REPUBLIKA.CO.ID, WASHINGTON -- Pemerintah Indonesia melalui Kedutaan Besar Republik Indonesia (KBRI) Washington DC menggelar menggelar sejumlah event promosi Indonesia, mulai tanggal 10 September hingga 19 November 2016. Dari berbagai event promosi Indonesia yang dilakukan tahun ini di di jantung kota Washington DC dengan tema Performing Indonesia: Islamic Intersections ini salah satunya adalah penampilan Maria Ulfah yang memberikan kuliah dan demonstrasi dengan tajuk The Art of Quranic Recitation di Corcoran School of the Arts and Design (CSAD), pada Sabtu (5/11) siang waktu setempat.
Acara yang dimoderatori oleh Anne Rasmussen, guru besar musik dan etnomusikologi dari College of William and Mary, Williamsburg, Virginia, dan dihadiri oleh sekitar 60 undangan ini merupakan program keempat dalam seri Performing Indonesia yang merupakan kerja sama KBRI Washington DC bersama Freer and Sackler The Smithsonian Museum of Asian Arts, lembaga yang sangat prestisius di Amerika, serta The George Washington University dalam kerangka program Rumah Budaya Indonesia (RBI), Kemdikbud RI.
Dalam keterangan pers tertulis KBRI Washington DC yang diterima Republika.co.id, Senin (7/11), disebutkan bahwa bagi Indonesia, tema Islamic Intersections dianggap tepat karena sebagai negara berpenduduk Muslim terbesar di dunia, rakyat Indonesia hidup di alam pluralisme dalam konteks Bhinneka Tunggal Ika yang juga mirip dengan pengertian E Pluribus Unum yang menjadi motto negara Amerika.

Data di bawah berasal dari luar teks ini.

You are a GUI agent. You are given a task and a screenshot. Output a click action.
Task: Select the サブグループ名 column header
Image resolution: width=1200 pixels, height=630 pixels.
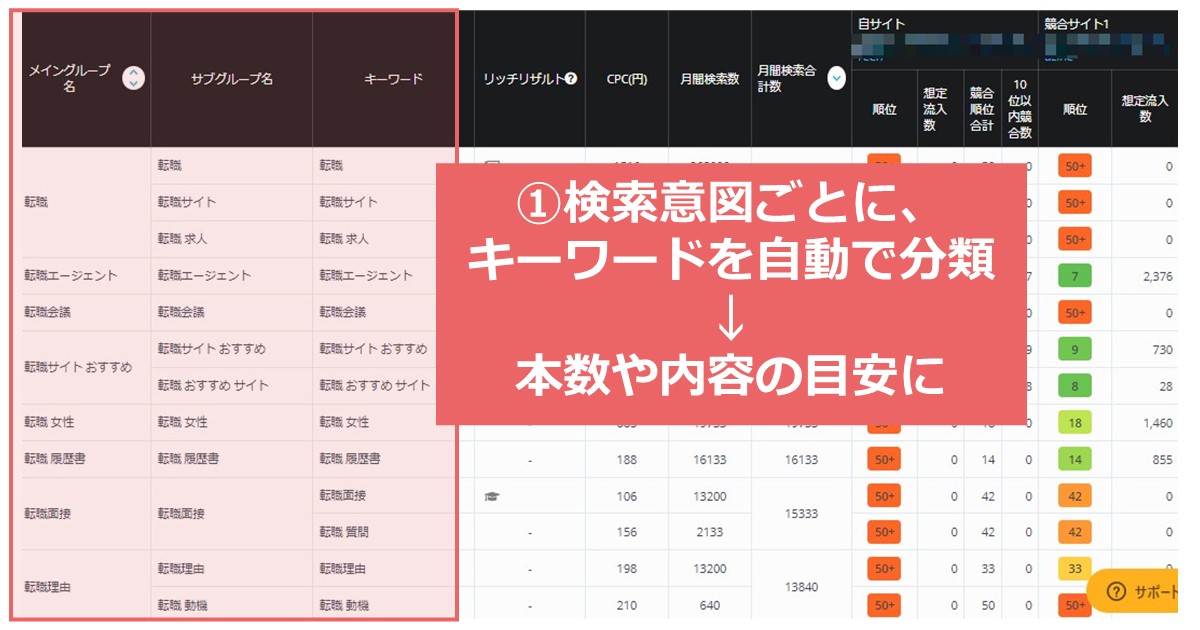click(x=231, y=79)
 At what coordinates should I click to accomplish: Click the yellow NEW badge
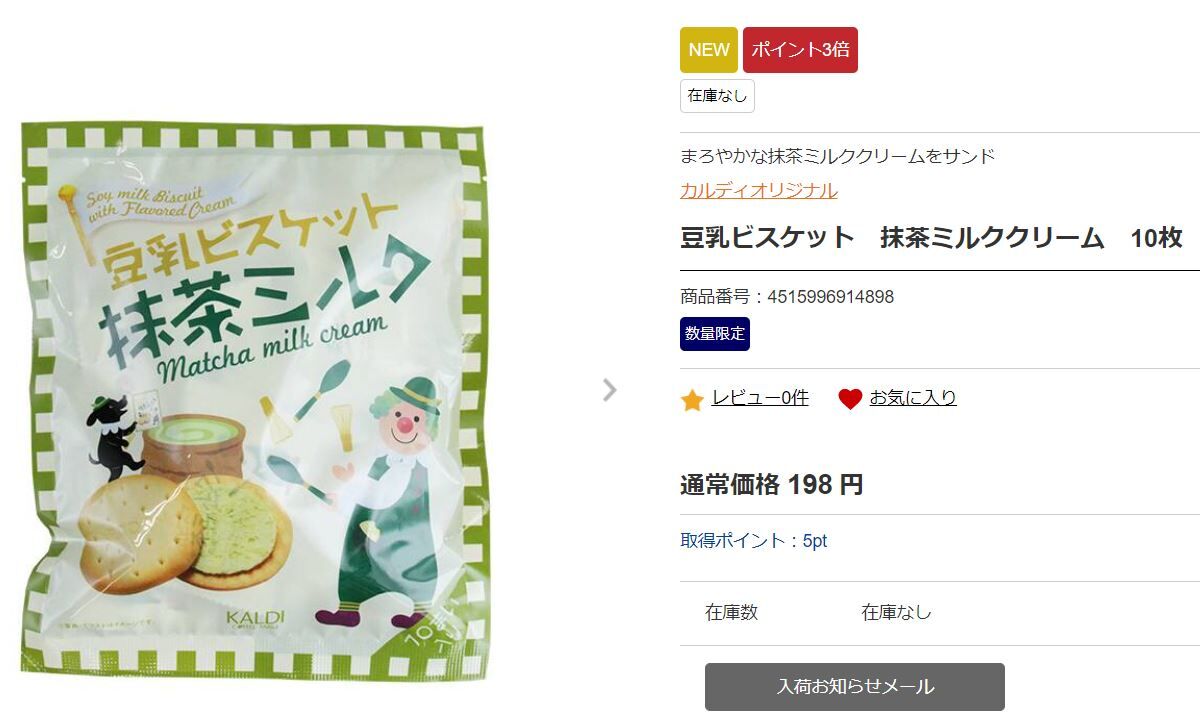pos(709,50)

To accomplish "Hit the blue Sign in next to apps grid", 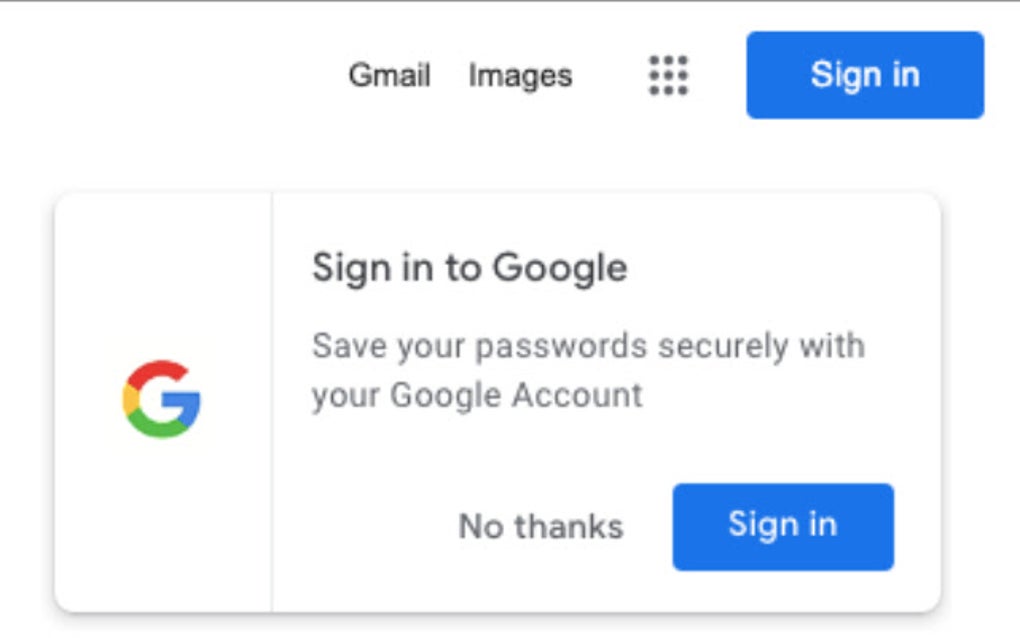I will tap(865, 75).
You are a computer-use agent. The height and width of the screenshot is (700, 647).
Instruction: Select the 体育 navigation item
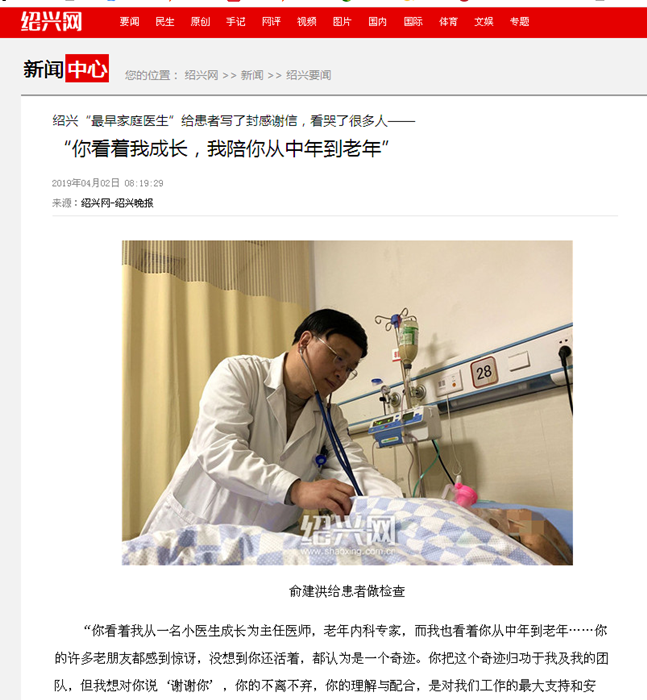click(x=448, y=21)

Dalam presentasinya, Maria Ulfah menyampaikan bahwa seni dalam Alquran terbagi dua, yaitu kaligrafi dan seni baca. Sementara itu, gaya membaca kitab suci Alquran ada lima: Hadr (sedikit cepat), Tadwir (sedang), Murattal (datar, tenang tanpa tergesa-gesa), Tahqiq (pelan) dan Mujawwad (menggunakan irama tertentu dan membutuhkan teknik pernafasan tingkat tinggi).
Menurut Maria Ulfah, di Indonesia, baik pria maupun wanita yang membaca Alquran menikmati jenis popularitas yang diasosiasikan dengan musik pop , opera dan bintang-bintang olahraga sebagaimana di negara-negara Barat. Pembacaan Alquran dilakukan dalam perayaan-perayaan Islam, seperti pada peringatan hari lahirnya Nabi Muhammad dan turunnya Alquran, acara/kegiatan dalam keluarga seperti pernikahan, ulang tahun, dan pemakaman dan upacara di kalangan publik seperti pembukaan kantor baru dan memulai suatu acara amal/derma.
Di Indonesia, sambung dia, kompetisi pembacaan Alquran dilakukan oleh banyak lembaga seperti sekolah, universitas, perusahaan swasta, kantor pemerintah pada level desa, distrik, provinsi dan nasional. Kontestannya termasuk anak-anak, remaja, lelaki dan perempuan, termasuk tuna netra.
"Pemenang mendapatkan berbagai macam hadiah dan mereka sering dihargai dan dihormati publik," ujarnya.
Sementara itu dalam kesempatan tersebut Rasmussen menuturkan, pembaca Alquran di kalangan perempuan di Arab jarang dan umumnya tidak diketahui karena mereka terkadang tidak ditampilkan ke publik dan dipisahkan dari lelaki. Seain itu, kata dia, pemuka agama di beberapa negara Muslim menganggap suara wanita terlarang (haram).
Kondisi tersebut, menurut Rasmussen, sangat kontras dengan keadaan di Indonesia yang jelas tidak membedakan antara hak-hak pria dan wanita, termasuk dalam berkiprah di ranah religi.
Sebagai seorang qoriah, kepopuleran Maria Ulfah dalam melantunkan ayat-ayat Alquran bukan hanya di Indonesia, tetapi telah pula diakui di dunia internasional. Maria terkenal di banyak negara di Eropa, Mesir, Arab Saudi, Brunei Darussalam, Iran, Yordania, Libya dan Qatar.
Walau telah berusia 61 tahun, stamina Maria terhitung prima dan suaranya masih nyaring dan bening. Motivasi Maria tidak pernah surut dalam memperkenalkan ayat-ayat suci Alquran yang dilantunkan dengan indah.
Sebagai ikon Indonesia untuk seni baca Alquran, menurut keterangan resmi KBRI Washington, Maria Ulfah masih akan tampil berbicara di berbagai lembaga pendidikan penting di Washington DC dalam seminggu ini sebelum kembali ke Indonesia.